▸ Written request: Rewrite the records from the line that has "The height and" through the line that has "[x=20, y=467]", changing "screenshot" to "capture" and keeping everything else the same. Output only those lines.

▸ Information given:

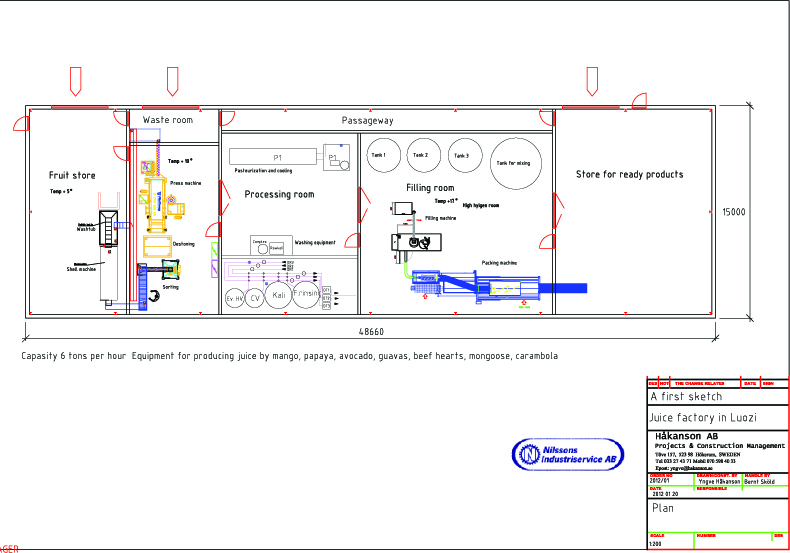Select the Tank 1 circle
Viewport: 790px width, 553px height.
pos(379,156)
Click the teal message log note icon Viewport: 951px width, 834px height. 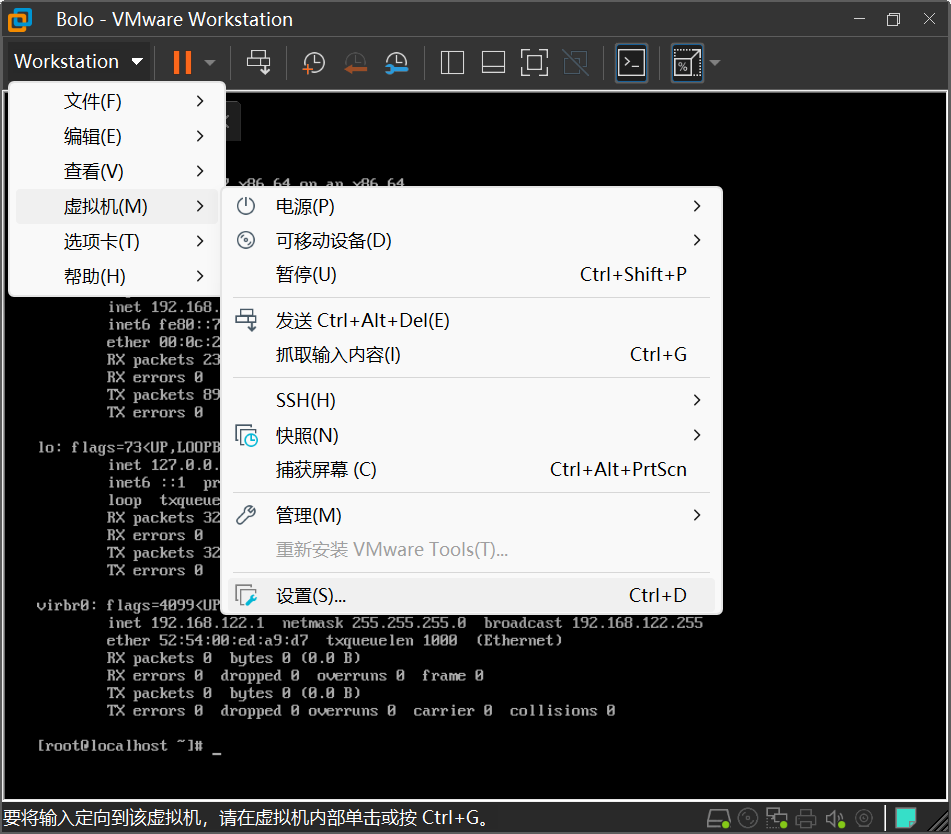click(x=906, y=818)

---

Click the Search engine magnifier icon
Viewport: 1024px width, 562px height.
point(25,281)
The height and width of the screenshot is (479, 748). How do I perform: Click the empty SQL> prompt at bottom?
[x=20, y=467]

▸ Result of the task:
The height and width of the capture is (479, 748). How do I perform: Click the empty SQL> prompt at bottom?
[x=20, y=467]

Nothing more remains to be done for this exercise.